2

Oddly enough I haven't found anywhere that has answer this question specificly, all the other stack overflow things I've found aren't exactly right.

I have a body text I need to search through for image urls, this doesn't mean anything complex but basically things like:

http://www.google.com/logo.png

http://reddit.com/idfaiodf/test.jpg

NOT

http://reddit.com/sadfasdf/test.jpgMORECONTENTHERE

All the regex I've used will include the "MORECONTENTHERE" in the results. It's frustrating as hell. I just want the URL with nothing appended after or added on before!

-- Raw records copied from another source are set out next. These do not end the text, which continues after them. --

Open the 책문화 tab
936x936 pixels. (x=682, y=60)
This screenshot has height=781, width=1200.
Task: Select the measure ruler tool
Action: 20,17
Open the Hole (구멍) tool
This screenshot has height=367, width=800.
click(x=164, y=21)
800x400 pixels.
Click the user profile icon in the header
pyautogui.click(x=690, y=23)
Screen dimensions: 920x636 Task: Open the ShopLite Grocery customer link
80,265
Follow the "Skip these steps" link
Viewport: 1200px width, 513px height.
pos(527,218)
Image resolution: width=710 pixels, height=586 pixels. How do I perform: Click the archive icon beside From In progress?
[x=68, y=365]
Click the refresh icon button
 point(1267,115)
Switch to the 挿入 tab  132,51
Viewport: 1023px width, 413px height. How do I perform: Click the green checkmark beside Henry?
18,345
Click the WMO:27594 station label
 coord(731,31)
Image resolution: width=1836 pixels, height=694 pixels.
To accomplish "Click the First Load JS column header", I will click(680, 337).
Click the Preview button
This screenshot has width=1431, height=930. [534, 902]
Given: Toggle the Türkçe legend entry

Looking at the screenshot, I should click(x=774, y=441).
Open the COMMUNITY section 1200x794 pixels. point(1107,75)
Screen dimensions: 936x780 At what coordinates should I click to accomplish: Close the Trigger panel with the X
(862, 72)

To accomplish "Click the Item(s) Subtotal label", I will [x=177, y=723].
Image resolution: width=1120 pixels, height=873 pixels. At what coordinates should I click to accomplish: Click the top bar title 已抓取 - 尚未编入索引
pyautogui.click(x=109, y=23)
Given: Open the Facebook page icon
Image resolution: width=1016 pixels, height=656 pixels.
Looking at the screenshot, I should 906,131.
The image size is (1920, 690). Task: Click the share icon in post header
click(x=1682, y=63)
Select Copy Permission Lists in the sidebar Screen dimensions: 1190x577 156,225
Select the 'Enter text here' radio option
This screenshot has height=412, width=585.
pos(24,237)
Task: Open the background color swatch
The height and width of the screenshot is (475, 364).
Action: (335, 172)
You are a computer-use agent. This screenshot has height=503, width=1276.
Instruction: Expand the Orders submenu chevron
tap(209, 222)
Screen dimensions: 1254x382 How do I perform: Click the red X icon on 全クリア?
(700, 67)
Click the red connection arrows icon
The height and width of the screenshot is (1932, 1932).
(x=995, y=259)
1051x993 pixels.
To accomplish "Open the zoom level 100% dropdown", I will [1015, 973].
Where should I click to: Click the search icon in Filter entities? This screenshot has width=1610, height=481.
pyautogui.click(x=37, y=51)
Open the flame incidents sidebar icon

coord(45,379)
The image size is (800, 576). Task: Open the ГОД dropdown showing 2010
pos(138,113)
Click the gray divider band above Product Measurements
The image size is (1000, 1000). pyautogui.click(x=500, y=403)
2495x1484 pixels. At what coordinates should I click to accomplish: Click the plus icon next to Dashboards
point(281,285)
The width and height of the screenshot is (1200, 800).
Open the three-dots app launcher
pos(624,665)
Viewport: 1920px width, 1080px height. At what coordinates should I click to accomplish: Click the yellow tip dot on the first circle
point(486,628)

Also I don't want anything that does HTML image link extracting - I'm not pulling these from HTML.

Any regex to do this?

EDIT:

So here is what I'm using as a source: http://pastebin.com/dE2s1nHz

It's HTML but I didn't want to mention that because I didn't want people to do

  • If you're not pulling these from HTML please post an example of where you are getting them from. Without that it's going to be very difficult to avoid either trapping your third example, or not trapping your first two. –  Aug 07 '13 at 03:14
  • Ok, adding an example now – Matthew 'mandatory' Bryant Aug 07 '13 at 03:50
  • possible duplicate of [PHP: Regular Expression to get a URL from a string](http://stackoverflow.com/questions/2720805/php-regular-expression-to-get-a-url-from-a-string) – Andy Lester Aug 07 '13 at 04:15

4 Answers4

8
https?://[^/\s]+/\S+\.(jpg|png|gif)
  1. https? is "http" or "https"
  2. :// is literal
  3. [^/\s]+ is anything but a "/" or space
  4. / is literal
  5. \S+ is anything but a space
  6. \. is "."
  7. (jpg|png|gif) is image extensions, delimited by |

Result:

enter image description here

The above is taken from RegexBuddy, used in Wine on Mac. "PCRE" is equivalent to preg_* functions. Expression should work in most regular expression flavors.

Luke
  • 13,678
  • 7
  • 45
  • 79
  • 1
    You haven't escaped the literal /'s – pjcard Apr 24 '15 at 14:04
  • You do not need to escape `/` unless you use it as a delimiter in PHP's `preg_*` functions. See http://php.net/manual/en/regexp.reference.delimiters.php. The delimiters are not part of the expression, so they are omitted. It is quite common to see `/` as a delimiter, but if you use `/` in the pattern it is often best to avoid using it as a delimiter vs escaping it. – Luke Jun 07 '16 at 22:13
5

This matches a string ending with a known image extension.

<?php

    $string = "Oddly enough I haven't found anywhere that has answer this question specificly, all the other stack overflow things I've found aren't exactly right.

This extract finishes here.